Nitish Bhojnagarwala, Moody’s Assistant Vice President, said, “The outlook reflects our expectation of continued improvements in the operating environment, driven by high government spending, despite recent oil price declines, and continued recovery in core economic sectors, particularly in Dubai”.
The outlook hinted at modestly increased profitability of the UAE banking sector amid decline in problem loans. The statement added, “As a result of these improvements we expect that problem loans will decline further, profitability will increase modestly and that high liquidity and capital buffers will be maintained.
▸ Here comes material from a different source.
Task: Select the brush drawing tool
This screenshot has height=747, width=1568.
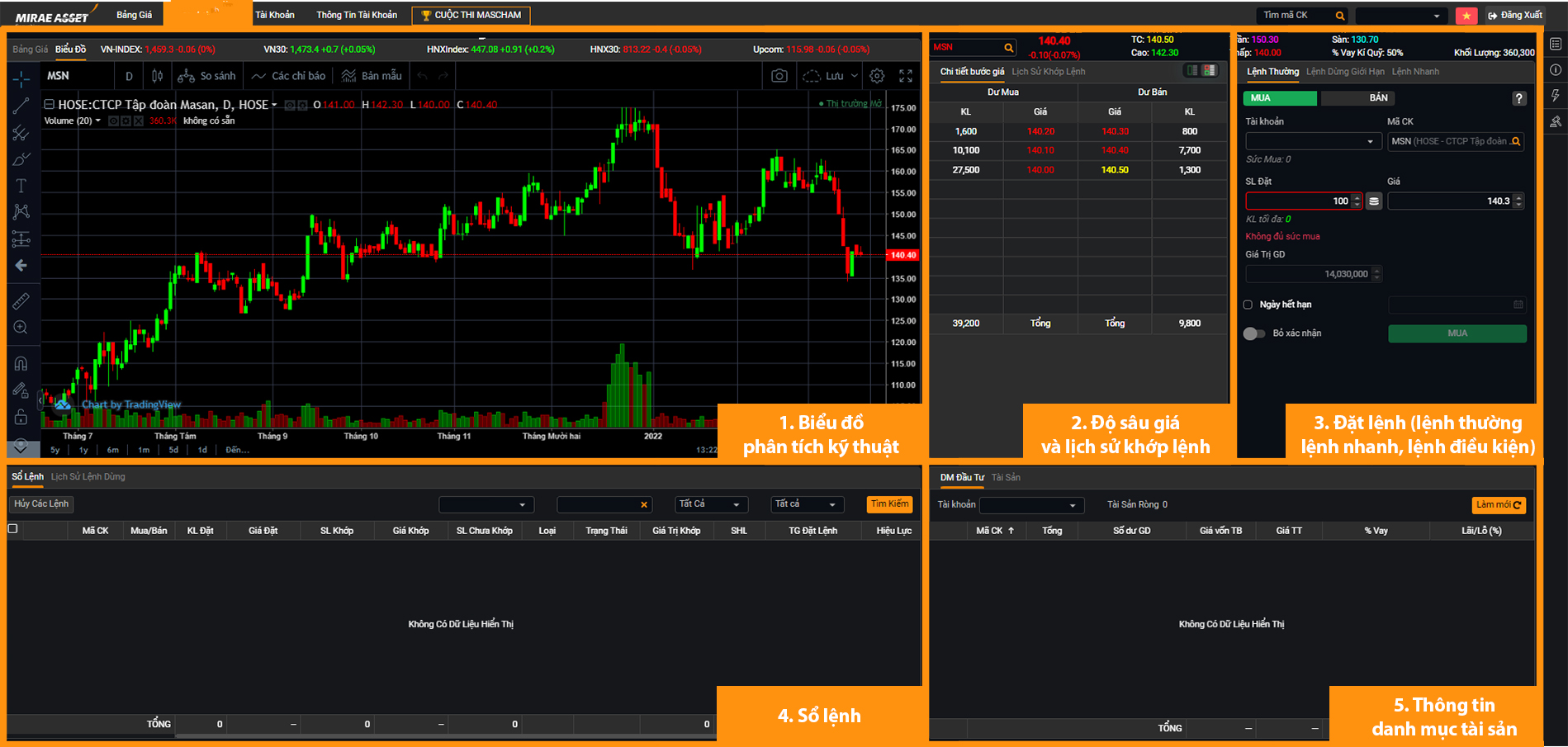Action: tap(20, 159)
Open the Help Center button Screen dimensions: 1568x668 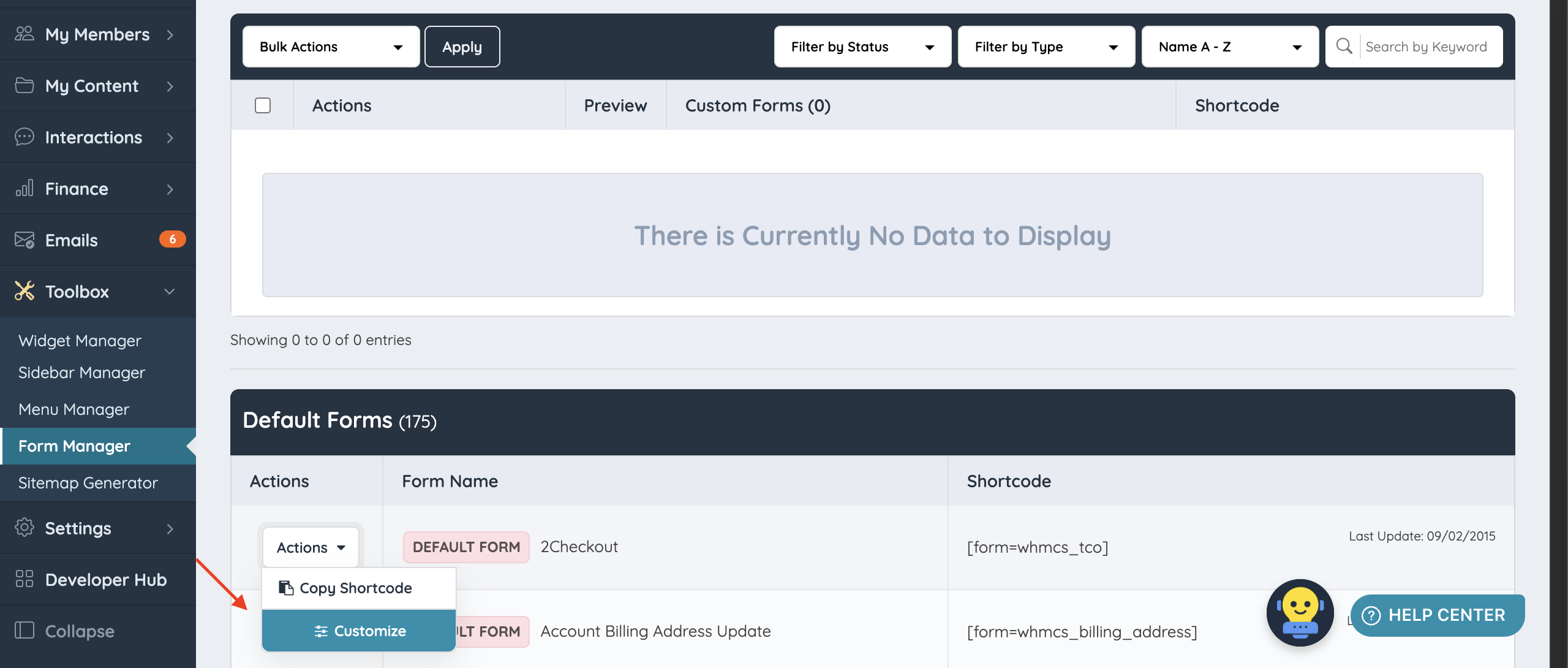pos(1437,615)
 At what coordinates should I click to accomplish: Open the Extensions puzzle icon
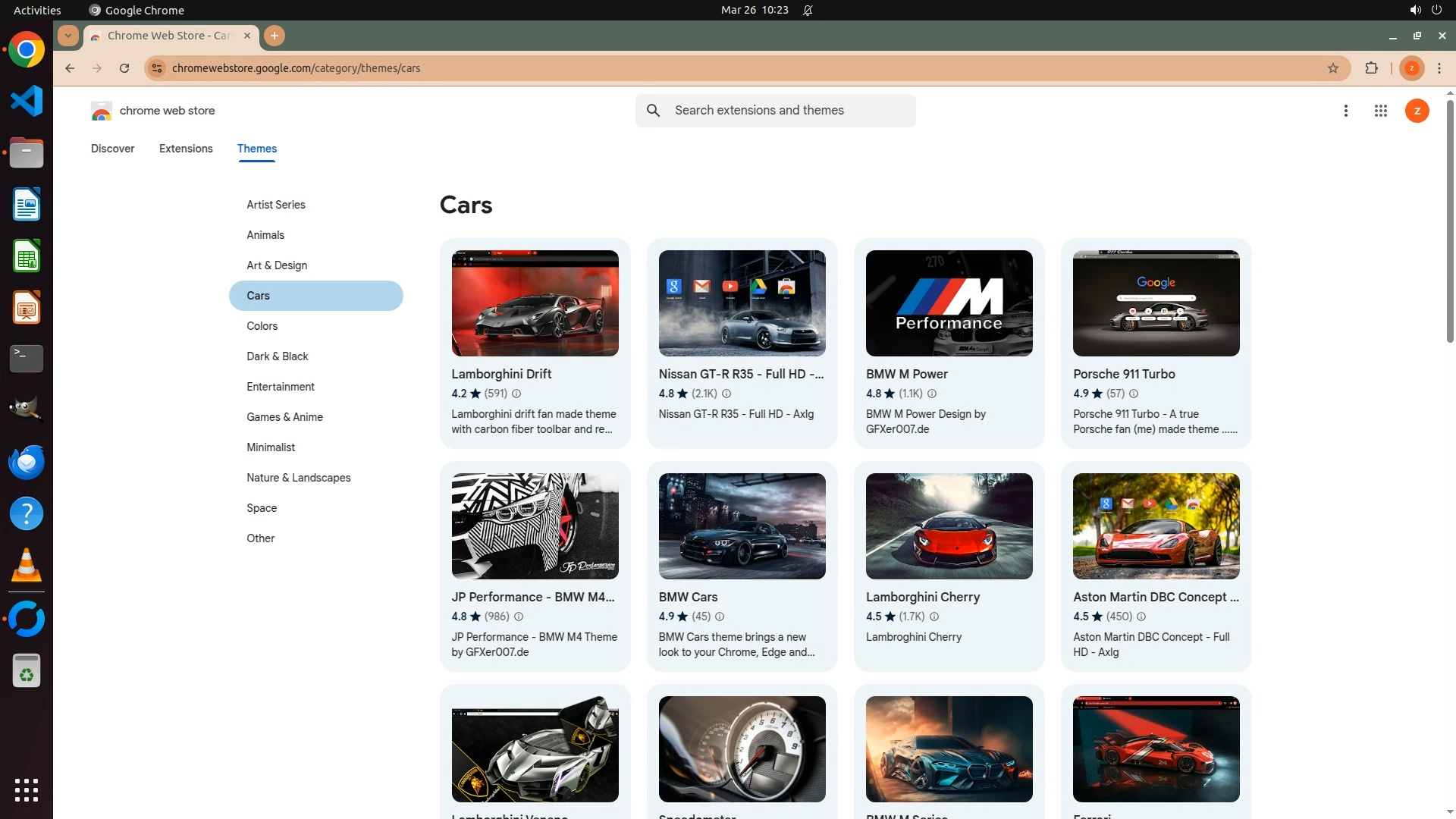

These positive developments will remain balanced against downside risks of further declines in oil prices and high lending concentrations.
The problem loans have been hitting the UAE banks hard in the past few years but the Moody’s saw decrease in the non-performing loans by year-end 2015. ”By year-end 2015, we expect further declines in the problem loans to gross loans ratio to around 7 percent, from around 9 percent system average at December 2013 (around 8.7 percent as of June 2014)”.
Apart from the above-mentioned operating environment improvements; tighter underwriting during the downturn period leading to lower new problem loan formation; a reduction in the stock of problem loans from continued settlements, recoveries and commercial restructurings; and an expected loan growth of 7 percent to 10 percent would also contribute to the banking system’s strength, the Moody’s maintained.
Predicting the UAE’s GDP rate to grow up to 4 percent annually in both 2014 and 2015, the Moody’s argued that the continued public sector spending, particularly in Abu Dhabi and strong growth in Dubai’s more diversified private sector (particularly in the trade, transport and tourism sectors) will support the overall economy.
“This economic growth, combined with increasing confidence, will support credit growth of 7-10 percent annually for the banking system, while inflation levels are expected to reach the 2.5-3 percent range”, it concluded.